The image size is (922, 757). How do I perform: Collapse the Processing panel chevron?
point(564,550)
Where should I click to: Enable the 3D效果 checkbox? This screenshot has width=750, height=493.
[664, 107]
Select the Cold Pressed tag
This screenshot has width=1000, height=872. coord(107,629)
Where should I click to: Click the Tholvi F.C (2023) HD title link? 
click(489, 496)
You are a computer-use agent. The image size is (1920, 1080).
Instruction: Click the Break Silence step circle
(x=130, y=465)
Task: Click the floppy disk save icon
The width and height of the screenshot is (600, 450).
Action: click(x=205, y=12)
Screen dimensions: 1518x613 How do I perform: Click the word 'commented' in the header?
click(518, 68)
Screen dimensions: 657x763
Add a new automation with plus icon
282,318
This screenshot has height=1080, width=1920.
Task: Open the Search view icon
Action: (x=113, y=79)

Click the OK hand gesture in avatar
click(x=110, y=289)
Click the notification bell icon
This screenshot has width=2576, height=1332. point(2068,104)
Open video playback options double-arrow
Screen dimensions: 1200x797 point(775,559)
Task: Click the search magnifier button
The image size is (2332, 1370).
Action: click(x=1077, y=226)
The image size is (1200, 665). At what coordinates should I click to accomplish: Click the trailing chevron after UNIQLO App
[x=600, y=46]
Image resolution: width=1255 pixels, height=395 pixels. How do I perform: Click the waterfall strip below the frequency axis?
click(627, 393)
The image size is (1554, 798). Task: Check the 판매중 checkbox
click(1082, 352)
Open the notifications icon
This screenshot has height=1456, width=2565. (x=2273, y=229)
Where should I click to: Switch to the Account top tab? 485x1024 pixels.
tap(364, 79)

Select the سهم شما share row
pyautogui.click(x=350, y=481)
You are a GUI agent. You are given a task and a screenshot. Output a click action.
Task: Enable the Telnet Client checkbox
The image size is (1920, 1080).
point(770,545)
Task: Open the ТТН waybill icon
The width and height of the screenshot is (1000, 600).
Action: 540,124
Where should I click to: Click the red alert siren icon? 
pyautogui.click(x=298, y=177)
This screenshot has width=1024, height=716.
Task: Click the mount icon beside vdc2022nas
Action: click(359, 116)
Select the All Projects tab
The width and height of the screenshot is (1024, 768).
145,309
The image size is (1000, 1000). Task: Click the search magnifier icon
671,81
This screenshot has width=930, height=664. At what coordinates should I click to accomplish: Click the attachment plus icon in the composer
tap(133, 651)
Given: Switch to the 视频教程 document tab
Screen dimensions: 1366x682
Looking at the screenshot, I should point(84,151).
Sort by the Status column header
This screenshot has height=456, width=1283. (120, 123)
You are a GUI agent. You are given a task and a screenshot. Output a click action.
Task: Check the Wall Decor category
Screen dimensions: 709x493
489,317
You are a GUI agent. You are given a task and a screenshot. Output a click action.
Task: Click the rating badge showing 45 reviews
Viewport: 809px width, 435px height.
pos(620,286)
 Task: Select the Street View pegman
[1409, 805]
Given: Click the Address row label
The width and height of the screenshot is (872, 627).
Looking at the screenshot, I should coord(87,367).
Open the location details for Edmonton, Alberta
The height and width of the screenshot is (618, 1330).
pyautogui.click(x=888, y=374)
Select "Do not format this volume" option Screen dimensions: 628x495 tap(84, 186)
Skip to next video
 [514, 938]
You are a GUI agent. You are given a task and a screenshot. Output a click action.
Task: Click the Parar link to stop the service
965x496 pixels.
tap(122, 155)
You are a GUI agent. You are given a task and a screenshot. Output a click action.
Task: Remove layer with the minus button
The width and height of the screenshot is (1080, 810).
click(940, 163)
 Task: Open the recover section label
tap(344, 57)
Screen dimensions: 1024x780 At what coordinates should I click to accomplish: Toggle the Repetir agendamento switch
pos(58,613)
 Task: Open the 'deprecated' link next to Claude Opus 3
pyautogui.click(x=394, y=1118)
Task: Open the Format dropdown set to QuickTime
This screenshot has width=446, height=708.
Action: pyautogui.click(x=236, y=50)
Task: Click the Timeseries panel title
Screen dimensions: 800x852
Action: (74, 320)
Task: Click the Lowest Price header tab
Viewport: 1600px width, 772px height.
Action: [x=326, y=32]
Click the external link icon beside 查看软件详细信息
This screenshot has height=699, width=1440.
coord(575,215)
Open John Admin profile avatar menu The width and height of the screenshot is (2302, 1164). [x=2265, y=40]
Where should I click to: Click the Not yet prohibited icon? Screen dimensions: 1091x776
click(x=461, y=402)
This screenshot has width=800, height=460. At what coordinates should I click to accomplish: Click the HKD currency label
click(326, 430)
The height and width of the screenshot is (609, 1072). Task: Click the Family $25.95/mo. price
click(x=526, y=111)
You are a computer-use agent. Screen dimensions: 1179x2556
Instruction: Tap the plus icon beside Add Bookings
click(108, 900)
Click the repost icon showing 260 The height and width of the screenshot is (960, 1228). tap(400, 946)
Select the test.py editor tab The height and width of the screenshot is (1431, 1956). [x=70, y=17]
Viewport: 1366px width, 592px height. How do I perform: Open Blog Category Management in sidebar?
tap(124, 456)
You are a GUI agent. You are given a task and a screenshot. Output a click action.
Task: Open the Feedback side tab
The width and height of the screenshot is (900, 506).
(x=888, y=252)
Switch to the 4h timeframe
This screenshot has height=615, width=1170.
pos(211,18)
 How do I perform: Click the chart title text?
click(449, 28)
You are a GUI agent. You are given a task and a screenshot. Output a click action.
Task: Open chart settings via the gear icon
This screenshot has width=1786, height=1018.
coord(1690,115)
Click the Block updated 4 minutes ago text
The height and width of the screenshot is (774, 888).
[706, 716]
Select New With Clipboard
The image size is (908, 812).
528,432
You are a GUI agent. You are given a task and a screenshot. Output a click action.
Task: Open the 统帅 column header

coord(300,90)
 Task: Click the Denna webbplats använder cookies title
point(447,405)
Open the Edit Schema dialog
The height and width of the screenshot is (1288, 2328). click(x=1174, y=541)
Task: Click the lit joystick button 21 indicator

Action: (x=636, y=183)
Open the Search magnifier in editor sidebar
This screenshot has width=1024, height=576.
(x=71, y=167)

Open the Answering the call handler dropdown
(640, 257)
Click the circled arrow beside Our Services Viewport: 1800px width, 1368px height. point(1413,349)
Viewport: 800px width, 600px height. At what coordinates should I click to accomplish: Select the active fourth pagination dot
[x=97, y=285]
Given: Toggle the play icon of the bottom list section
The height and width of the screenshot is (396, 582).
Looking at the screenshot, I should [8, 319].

--- Task directions ---
Set out every line of the rows above as a numbered list, leaving out the blank lines.

--- Written answer ---
1. The image size is (922, 757). How do I perform: Collapse the Processing panel chevron?
2. point(564,550)
3. Where should I click to: Enable the 3D效果 checkbox? This screenshot has width=750, height=493.
4. [664, 107]
5. Select the Cold Pressed tag
6. This screenshot has width=1000, height=872. coord(107,629)
7. Where should I click to: Click the Tholvi F.C (2023) HD title link? 
8. click(489, 496)
9. You are a computer-use agent. The image size is (1920, 1080).
10. Instruction: Click the Break Silence step circle
11. (x=130, y=465)
12. Task: Click the floppy disk save icon
13. The width and height of the screenshot is (600, 450).
14. Action: click(x=205, y=12)
15. Screen dimensions: 1518x613 How do I perform: Click the word 'commented' in the header?
16. click(518, 68)
17. Screen dimensions: 657x763
18. Add a new automation with plus icon
19. 282,318
20. This screenshot has height=1080, width=1920.
21. Task: Open the Search view icon
22. Action: (x=113, y=79)
23. Click the OK hand gesture in avatar
24. click(x=110, y=289)
25. Click the notification bell icon
26. This screenshot has width=2576, height=1332. point(2068,104)
27. Open video playback options double-arrow
28. Screen dimensions: 1200x797 point(775,559)
29. Task: Click the search magnifier button
30. The image size is (2332, 1370).
31. Action: click(x=1077, y=226)
32. The image size is (1200, 665). At what coordinates should I click to accomplish: Click the trailing chevron after UNIQLO App
33. [x=600, y=46]
34. Image resolution: width=1255 pixels, height=395 pixels. How do I perform: Click the waterfall strip below the frequency axis?
35. click(627, 393)
36. The image size is (1554, 798). Task: Check the 판매중 checkbox
37. click(1082, 352)
38. Open the notifications icon
39. This screenshot has height=1456, width=2565. (x=2273, y=229)
40. Where should I click to: Switch to the Account top tab? 485x1024 pixels.
41. tap(364, 79)
42. Select the سهم شما share row
43. pyautogui.click(x=350, y=481)
44. You are a GUI agent. You are given a task and a screenshot. Output a click action.
45. Task: Enable the Telnet Client checkbox
46. The image size is (1920, 1080).
47. point(770,545)
48. Task: Open the ТТН waybill icon
49. The width and height of the screenshot is (1000, 600).
50. Action: 540,124
51. Where should I click to: Click the red alert siren icon? 
52. pyautogui.click(x=298, y=177)
53. This screenshot has width=1024, height=716.
54. Task: Click the mount icon beside vdc2022nas
55. Action: click(359, 116)
56. Select the All Projects tab
57. The width and height of the screenshot is (1024, 768).
58. 145,309
59. The image size is (1000, 1000). Task: Click the search magnifier icon
60. 671,81
61. This screenshot has width=930, height=664. At what coordinates should I click to accomplish: Click the attachment plus icon in the composer
62. tap(133, 651)
63. Given: Switch to the 视频教程 document tab
64. Screen dimensions: 1366x682
65. Looking at the screenshot, I should point(84,151).
66. Sort by the Status column header
67. This screenshot has height=456, width=1283. (120, 123)
68. You are a GUI agent. You are given a task and a screenshot. Output a click action.
69. Task: Check the Wall Decor category
70. Screen dimensions: 709x493
71. 489,317
72. You are a GUI agent. You are given a task and a screenshot. Output a click action.
73. Task: Click the rating badge showing 45 reviews
74. Viewport: 809px width, 435px height.
75. pos(620,286)
76.  Task: Select the Street View pegman
77. [1409, 805]
78. Given: Click the Address row label
79. The width and height of the screenshot is (872, 627).
80. Looking at the screenshot, I should coord(87,367).
81. Open the location details for Edmonton, Alberta
82. The height and width of the screenshot is (618, 1330).
83. pyautogui.click(x=888, y=374)
84. Select "Do not format this volume" option Screen dimensions: 628x495 tap(84, 186)
85. Skip to next video
86.  [514, 938]
87. You are a GUI agent. You are given a task and a screenshot. Output a click action.
88. Task: Click the Parar link to stop the service
89. 965x496 pixels.
90. tap(122, 155)
91. You are a GUI agent. You are given a task and a screenshot. Output a click action.
92. Task: Remove layer with the minus button
93. The width and height of the screenshot is (1080, 810).
94. click(940, 163)
95.  Task: Open the recover section label
96. tap(344, 57)
97. Screen dimensions: 1024x780 At what coordinates should I click to accomplish: Toggle the Repetir agendamento switch
98. pos(58,613)
99.  Task: Open the 'deprecated' link next to Claude Opus 3
100. pyautogui.click(x=394, y=1118)
101. Task: Open the Format dropdown set to QuickTime
102. This screenshot has width=446, height=708.
103. Action: pyautogui.click(x=236, y=50)
104. Task: Click the Timeseries panel title
105. Screen dimensions: 800x852
106. Action: (74, 320)
107. Task: Click the Lowest Price header tab
108. Viewport: 1600px width, 772px height.
109. Action: [x=326, y=32]
110. Click the external link icon beside 查看软件详细信息
111. This screenshot has height=699, width=1440.
112. coord(575,215)
113. Open John Admin profile avatar menu The width and height of the screenshot is (2302, 1164). [x=2265, y=40]
114. Where should I click to: Click the Not yet prohibited icon? Screen dimensions: 1091x776
115. click(x=461, y=402)
116. This screenshot has width=800, height=460. At what coordinates should I click to accomplish: Click the HKD currency label
117. click(326, 430)
118. The height and width of the screenshot is (609, 1072). Task: Click the Family $25.95/mo. price
119. click(x=526, y=111)
120. You are a computer-use agent. Screen dimensions: 1179x2556
121. Instruction: Tap the plus icon beside Add Bookings
122. click(108, 900)
123. Click the repost icon showing 260 The height and width of the screenshot is (960, 1228). tap(400, 946)
124. Select the test.py editor tab The height and width of the screenshot is (1431, 1956). [x=70, y=17]
125. Viewport: 1366px width, 592px height. How do I perform: Open Blog Category Management in sidebar?
126. tap(124, 456)
127. You are a GUI agent. You are given a task and a screenshot. Output a click action.
128. Task: Open the Feedback side tab
129. The width and height of the screenshot is (900, 506).
130. (x=888, y=252)
131. Switch to the 4h timeframe
132. This screenshot has height=615, width=1170.
133. pos(211,18)
134.  How do I perform: Click the chart title text?
135. click(449, 28)
136. You are a GUI agent. You are given a task and a screenshot. Output a click action.
137. Task: Open chart settings via the gear icon
138. This screenshot has width=1786, height=1018.
139. coord(1690,115)
140. Click the Block updated 4 minutes ago text
141. The height and width of the screenshot is (774, 888).
142. [706, 716]
143. Select New With Clipboard
144. The image size is (908, 812).
145. 528,432
146. You are a GUI agent. You are given a task and a screenshot. Output a click action.
147. Task: Open the 统帅 column header
148. coord(300,90)
149.  Task: Click the Denna webbplats använder cookies title
150. point(447,405)
151. Open the Edit Schema dialog
152. The height and width of the screenshot is (1288, 2328). click(x=1174, y=541)
153. Task: Click the lit joystick button 21 indicator
154. Action: (x=636, y=183)
155. Open the Search magnifier in editor sidebar
156. This screenshot has width=1024, height=576.
157. (x=71, y=167)
158. Open the Answering the call handler dropdown
159. (640, 257)
160. Click the circled arrow beside Our Services Viewport: 1800px width, 1368px height. point(1413,349)
161. Viewport: 800px width, 600px height. At what coordinates should I click to accomplish: Select the active fourth pagination dot
162. [x=97, y=285]
163. Given: Toggle the play icon of the bottom list section
164. The height and width of the screenshot is (396, 582).
165. Looking at the screenshot, I should [8, 319].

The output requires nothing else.